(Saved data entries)
• • • • •

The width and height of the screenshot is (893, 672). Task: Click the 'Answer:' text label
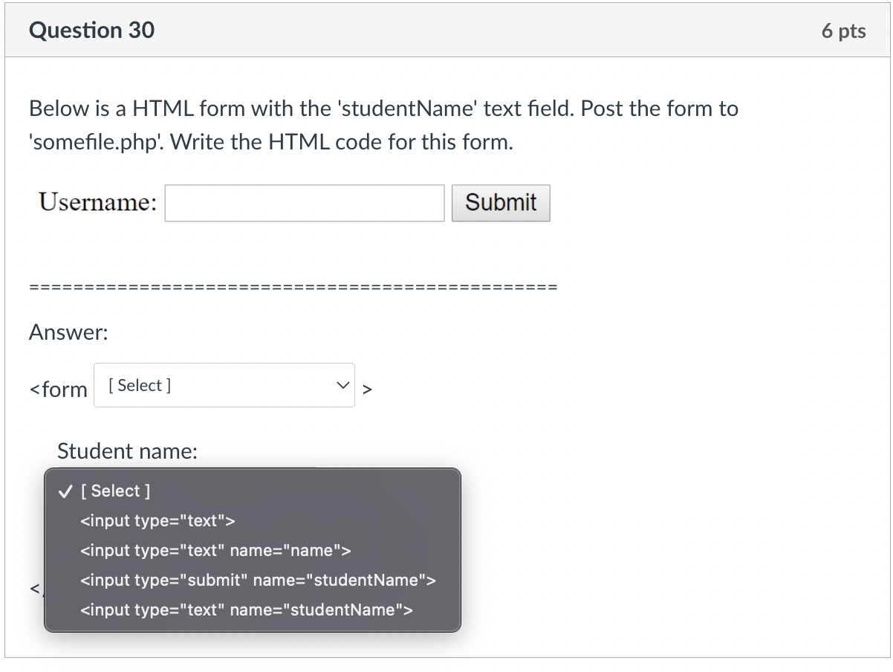click(x=67, y=332)
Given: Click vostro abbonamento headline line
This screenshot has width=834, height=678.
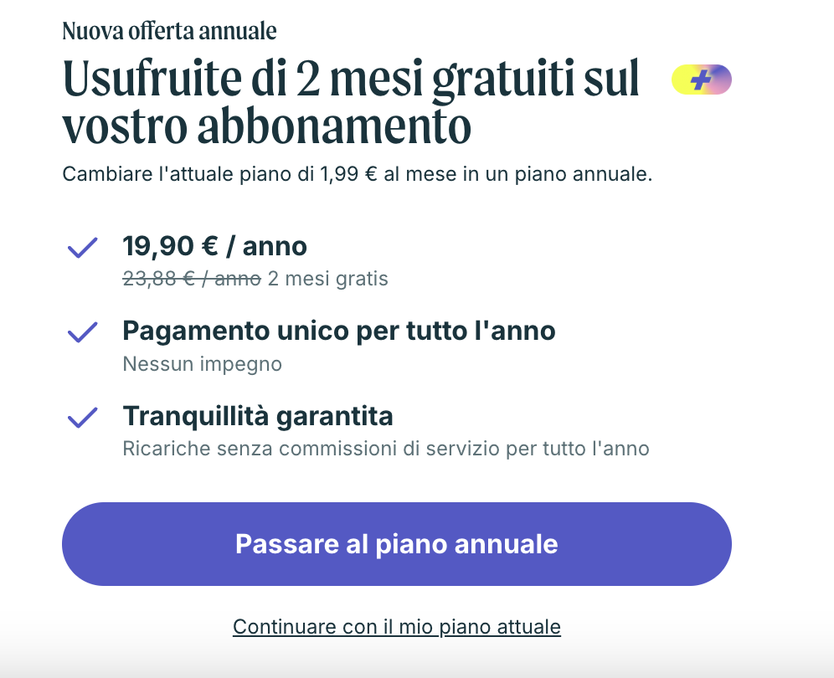Looking at the screenshot, I should [266, 126].
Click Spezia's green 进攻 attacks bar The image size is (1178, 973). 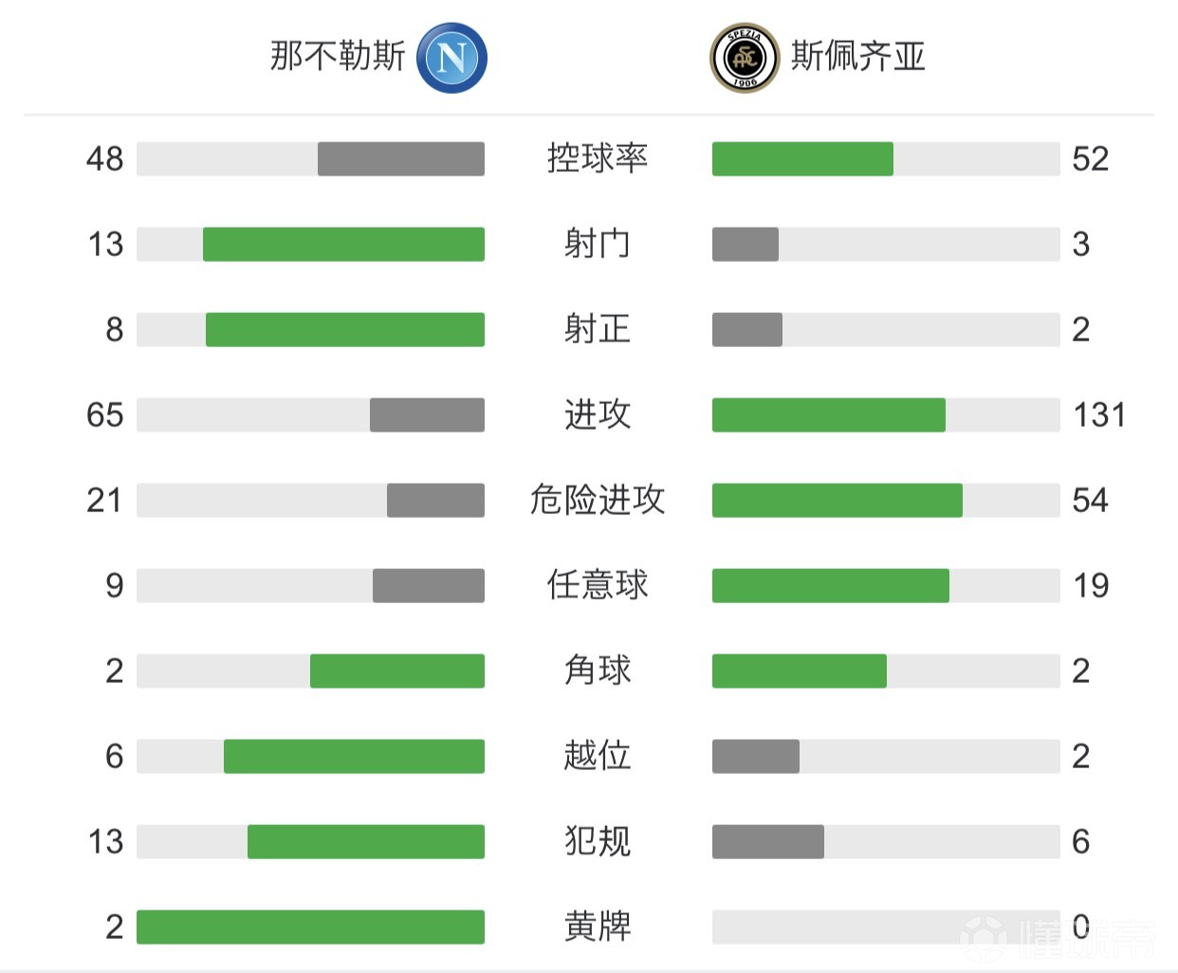click(x=828, y=414)
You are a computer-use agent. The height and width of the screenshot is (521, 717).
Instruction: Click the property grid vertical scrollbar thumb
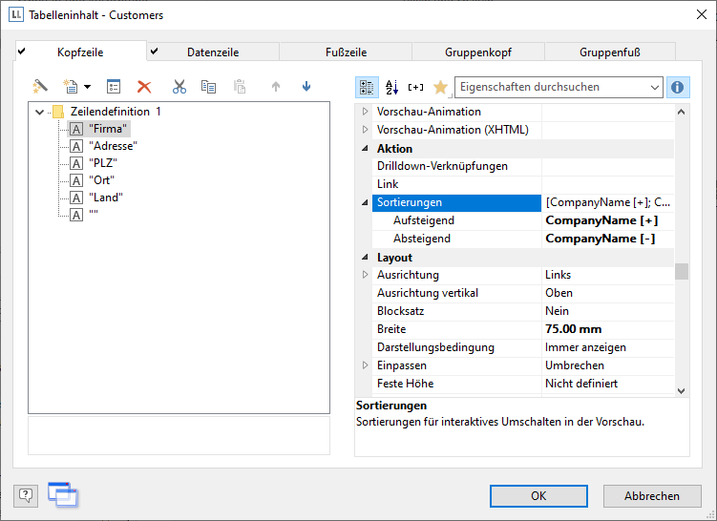681,272
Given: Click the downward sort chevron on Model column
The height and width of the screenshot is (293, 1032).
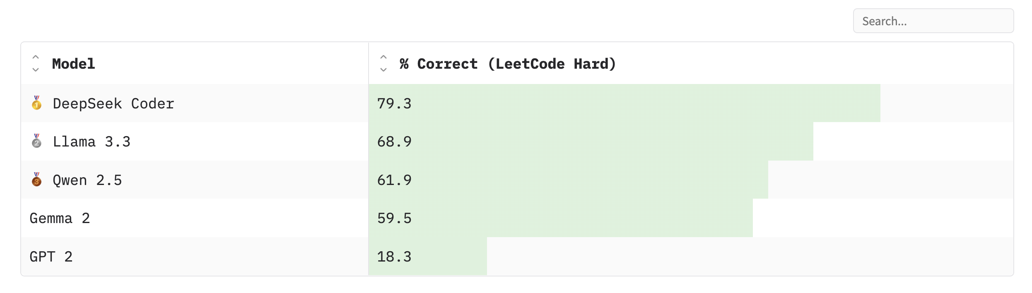Looking at the screenshot, I should coord(35,70).
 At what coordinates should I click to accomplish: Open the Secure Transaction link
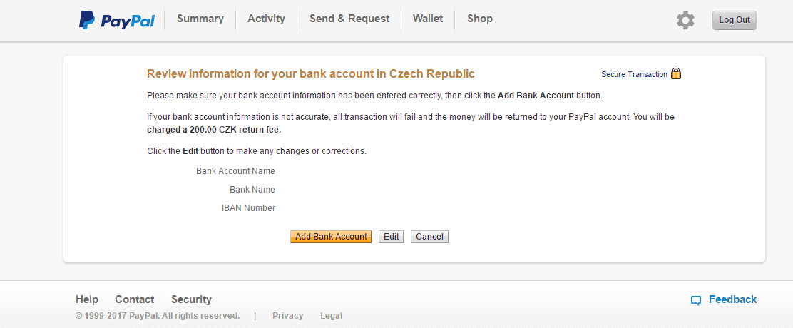pyautogui.click(x=634, y=74)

• • • • •

◆ **What you should do**
For each line in the data that holds the word "Given", copy the line.

◆ **Answer**
Given: Click vostro abbonamento headline line
Given: Click the downward sort chevron on Model column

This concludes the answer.